Some of the highest food sources of agmatine include fermented foods like kimchi, sauerkraut, miso, and kombucha. Agmatine is also found in small amounts in wheat bread, fish, meat, dairy products, and certain vegetables like potatoes, carrots, and mushrooms.
Can agmatine help build muscle or improve athletic performance?
Some early research shows agmatine can help increase strength, power, and muscle mass when combined with resistance training. It may work by increasing nitric oxide production, boosting growth hormone, improving glucose uptake, and more. However, more human studies are needed.
Does agmatine improve gut health and digestion?
Agmatine may benefit digestive health and gut microbiome diversity since it is created by gut bacteria and concentrated in fermented foods. Agmatine has been shown in animals to help protect the GI lining and reduce inflammatory bowel disease. But more research is required to confirm effects in humans.
Can agmatine supplements be stacked with other nootropics?

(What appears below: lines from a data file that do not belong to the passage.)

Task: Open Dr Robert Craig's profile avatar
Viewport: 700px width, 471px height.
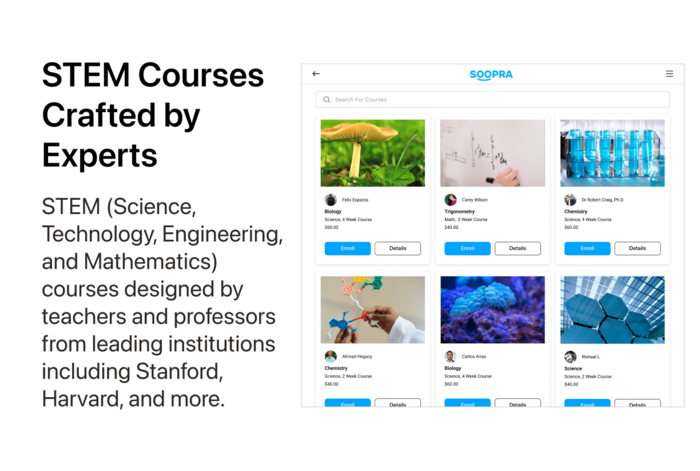Action: coord(570,200)
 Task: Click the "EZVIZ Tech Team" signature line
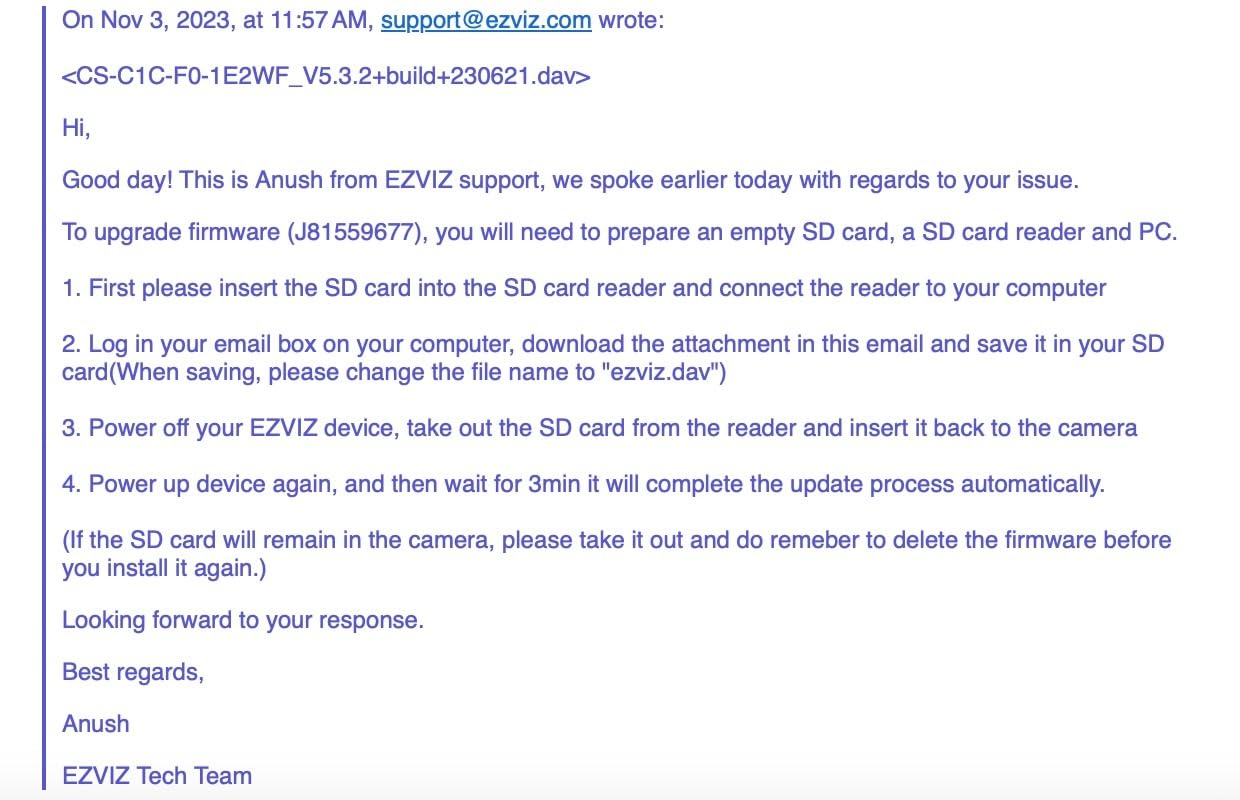tap(157, 775)
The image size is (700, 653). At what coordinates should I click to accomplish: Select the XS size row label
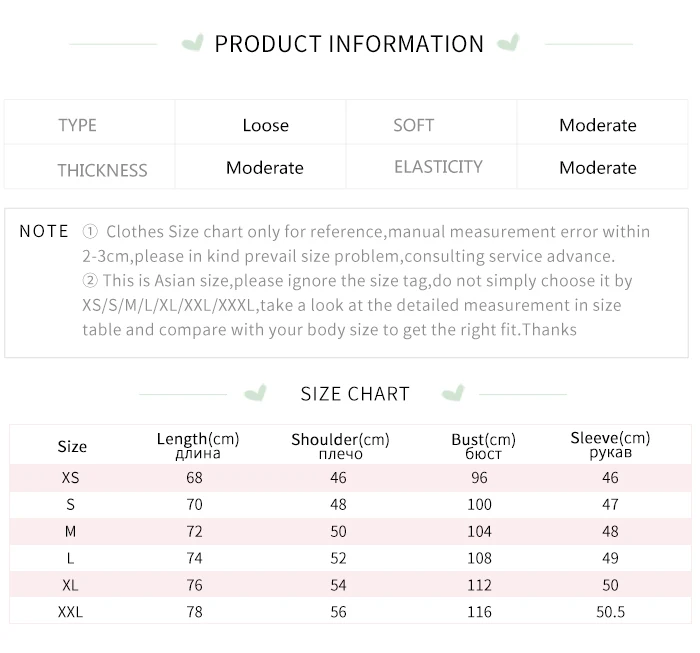pos(70,478)
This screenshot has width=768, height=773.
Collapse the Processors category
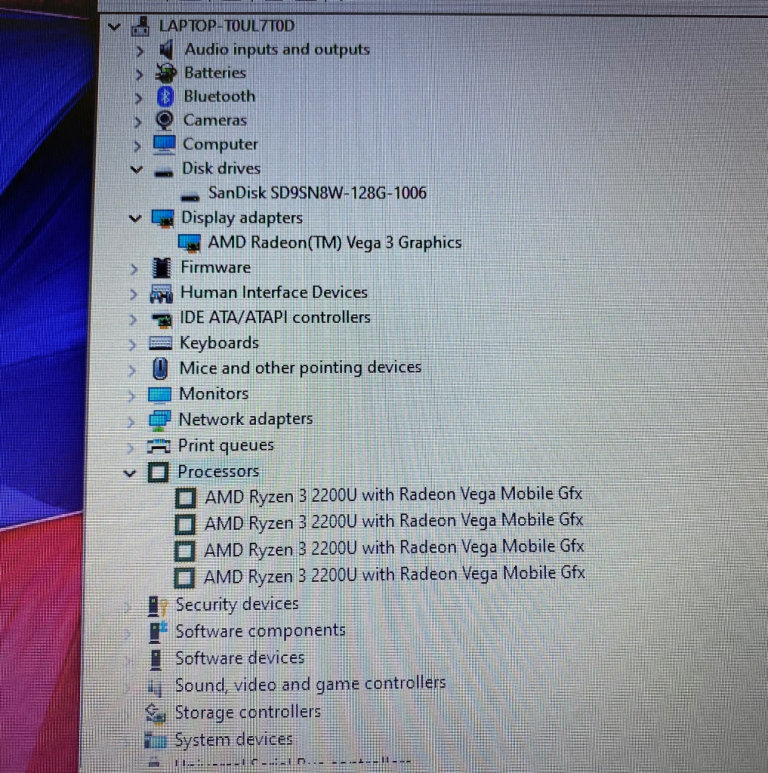tap(130, 472)
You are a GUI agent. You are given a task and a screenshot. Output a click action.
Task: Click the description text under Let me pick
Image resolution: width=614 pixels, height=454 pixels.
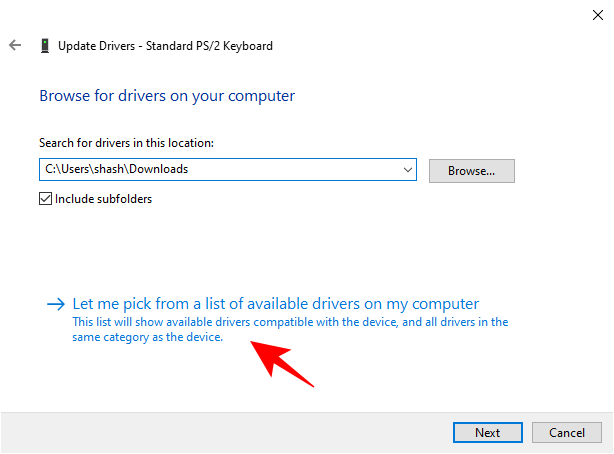pos(290,329)
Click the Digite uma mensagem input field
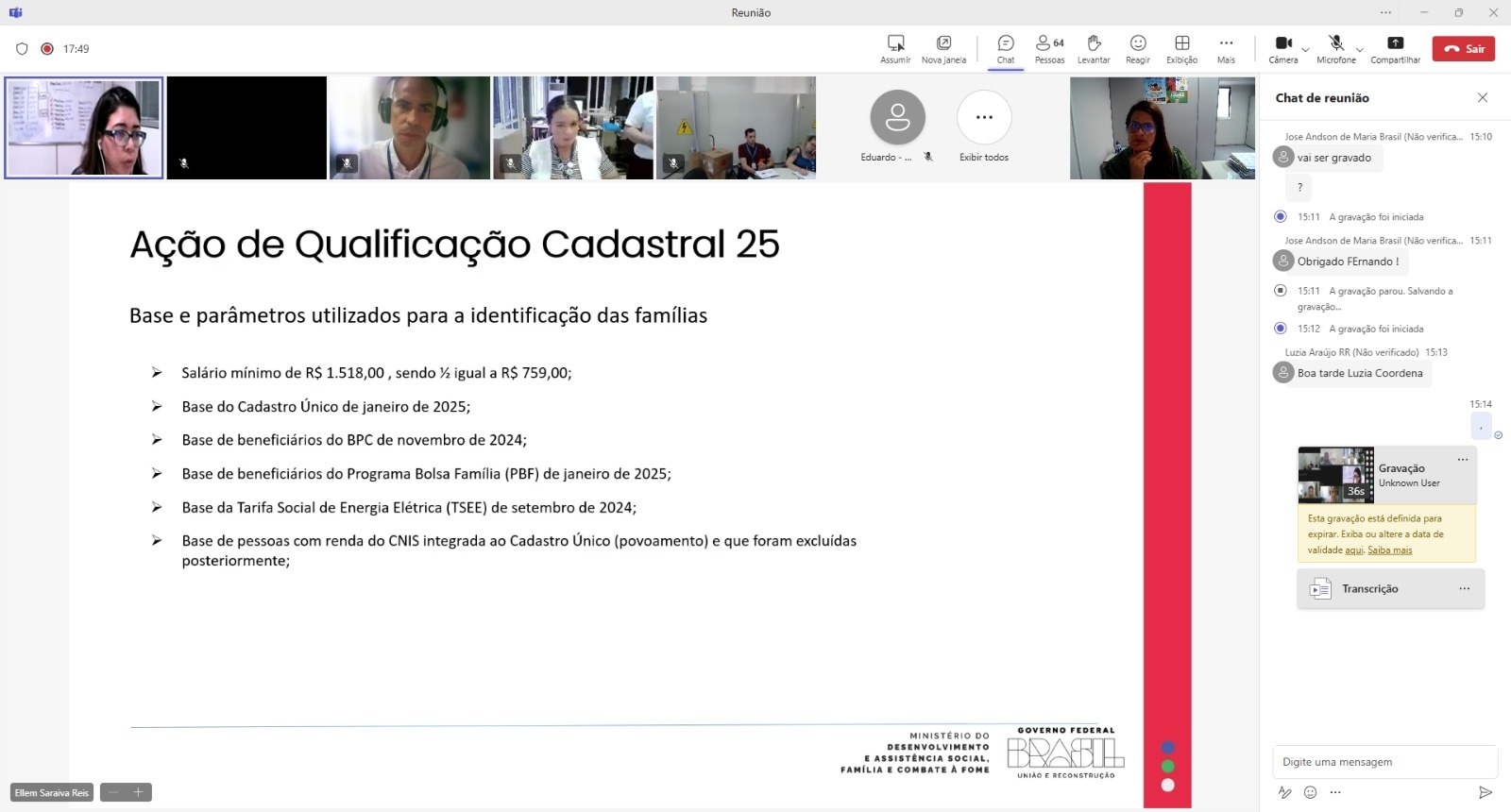1511x812 pixels. coord(1384,762)
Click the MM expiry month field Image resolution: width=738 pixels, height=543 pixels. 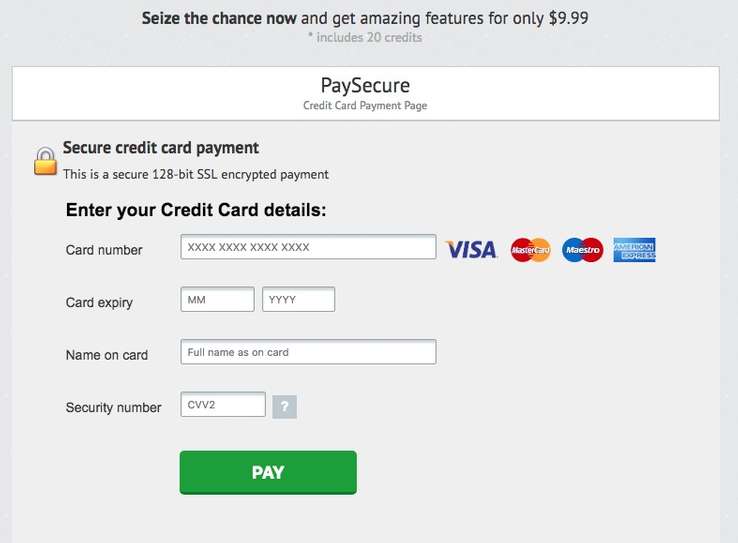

Yes, agmatine is often stacked with other nootropics to enhance effects. It’s commonly combined withracetams for synergy, citicoline or alpha-GPC for acetylcholine, and L-theanine for mood and focus benefits. Agmatine may also amplify the effects of kratom or phenibut when used responsibly.
Is agmatine suitable for long-term use or is cycling recommended?
There are currently no studies on long-term agmatine use. However, since it is produced naturally in the body and research shows it is well-tolerated, extended use should be fine. That said, some people do prefer cycling agmatine 1-2 weeks on and off out of an abundance of caution.